After the warranted success and critical acclaim of Aswany’s The Yacoubian Building, I couldn’t resist but to read Friendly Fire, his new collection of stories. I read the book in two sittings as it was simply not possible to leave it alone, while I consciously tried to slow myself down to admire Aswany’s beautiful prose and subtext in each story.
The craft of showing
Aswany is Egyptian so it should come as no surprise that all his stories are set in Egypt and are about Egypt. What is remarkable in each and every story is his ability to ‘show’ the themes he’s tackling. Now this is easily said than done and I’m certain all writers out there know what I’m talking about. Aswany accomplishes this constantly and consistently, which makes for a visual read and the characters, even in a two page story, demand the reader’s sympathy.

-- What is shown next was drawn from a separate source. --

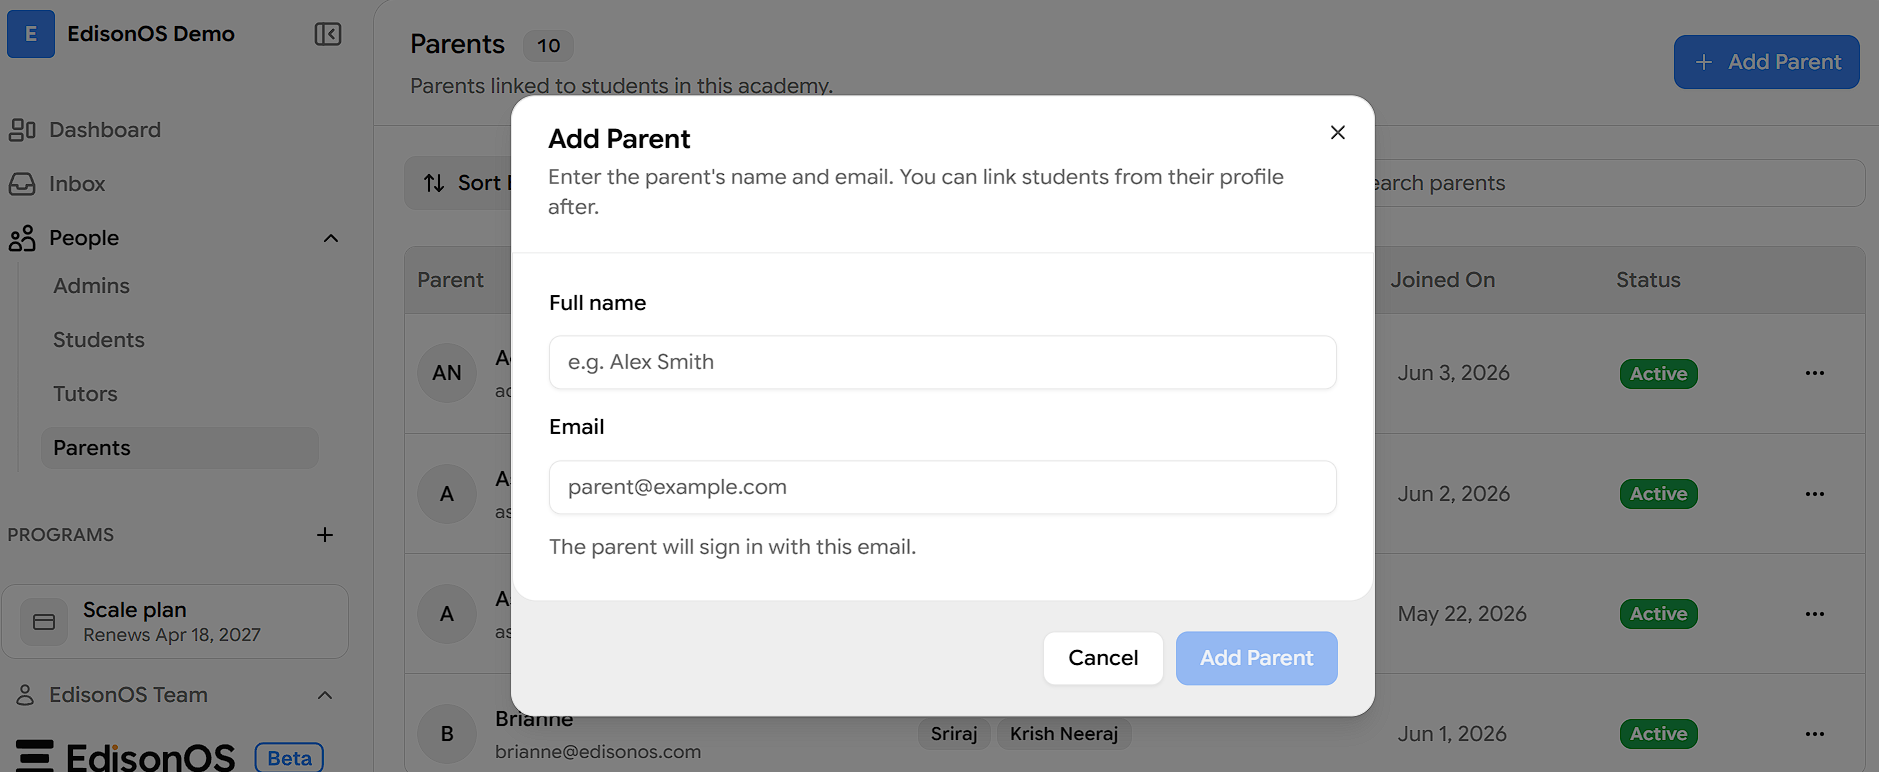Open the Sort dropdown
Screen dimensions: 1879x772
click(x=459, y=183)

Not only do we see a character’s plight in each story, but we feel for the character on every step of the struggle to overcome the odds. Take for example this piece of dialogue from ‘The Kitchen Boy’:
Hisham nodded. The chairman continued, “You will do what we tell you to do. Be careful not to object or complain. Everything has its price. You want to become a surgeon? Then you have to pay the price, just as we all did – in sweat and toil, abuse and insults. And three years from now, if I like you, I will sign with this very hand the decision appointing you an assistant lecturer at the university. If, on the other hand, I do not like you, I will dispense with your services and you will go back to the Ministry of Health to do donkey work, just like the rest of the donkeys there.”
Layers and subtext
Of course, being set in Egypt does require the reader to understand certain nuances of the culture (or similar cultures, mostly in terms of being Islamic and Arabic), and to understand certain nuances of the government (or similar ones like those in many third world countries that lack an authentic functioning democracy). Such background knowledge helps to appreciate more fully the themes of corruption, religious hypocrisy, bureaucracy and false intentions. This knowledge though isn’t necessary , however, to enjoy the pleasure of his writing.

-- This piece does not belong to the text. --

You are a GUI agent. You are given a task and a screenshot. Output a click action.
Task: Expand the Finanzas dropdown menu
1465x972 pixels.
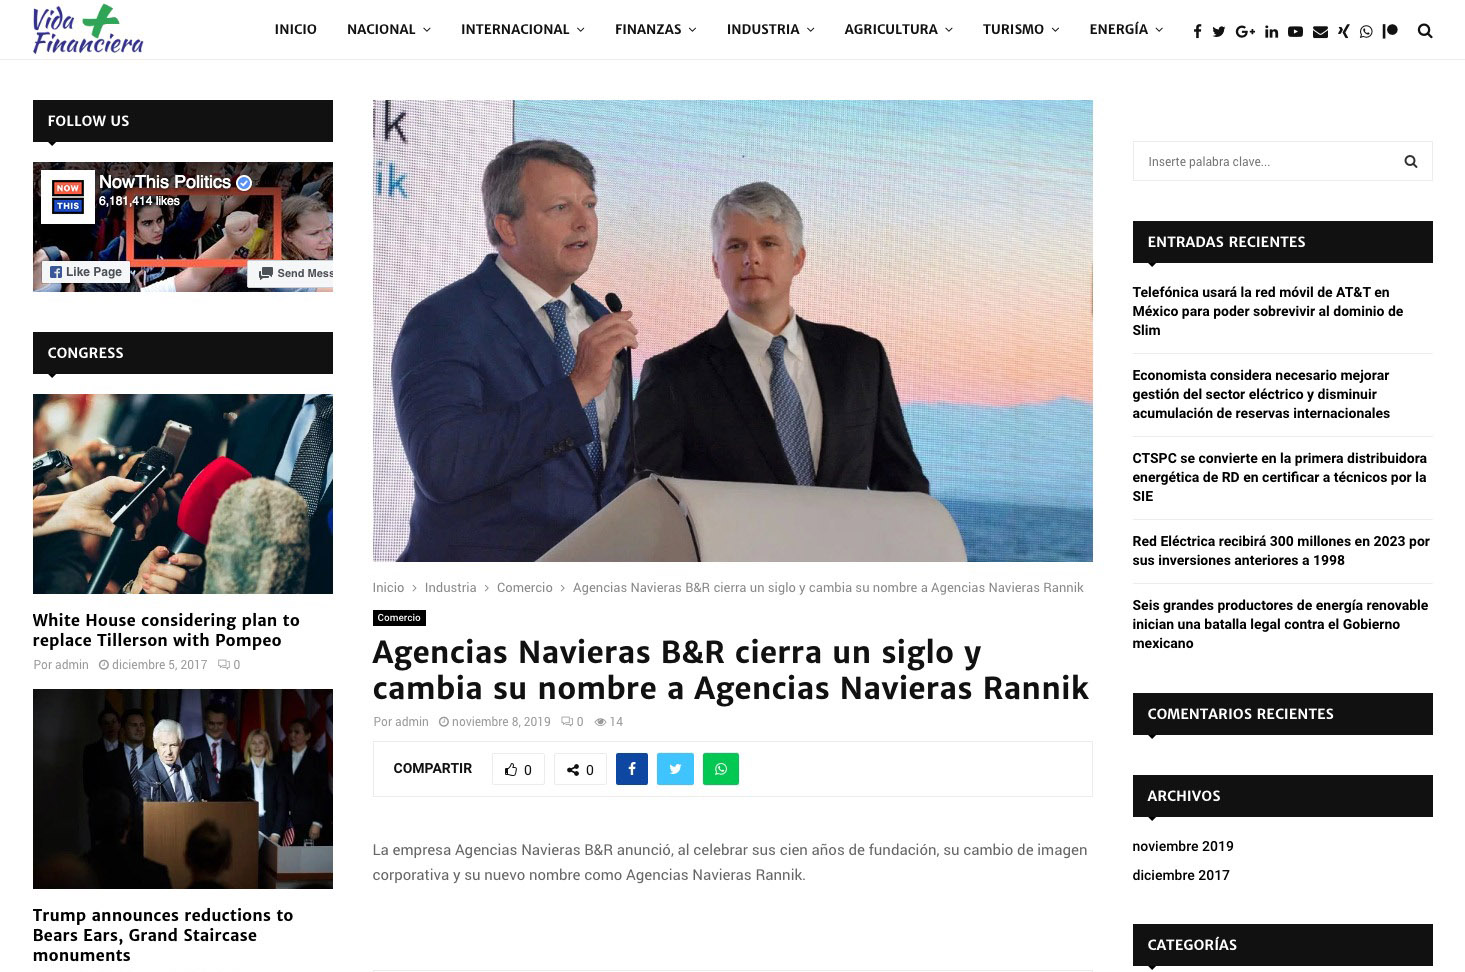pos(655,30)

The longer stories have protagonists that are acute in their observations and aware of the difficulties that stand in their way. These characters are fully rounded and it’s easy for the reader to forget that it’s Aswany’s voice, thus keeping the narrator’s voice solely through the protagonist. The layers and character development slowly reveal the subtext in the stories, leaving the reader full with sympathy and understanding.
This collection is a worthy contribution to world literature. There’s also an informative preface to the book in which Aswany talks about how the book came about – or, more precisely, almost how it was never to come about. He seems to be at the peak of his writing powers and should be read both for the content of his stories and the style of his writing.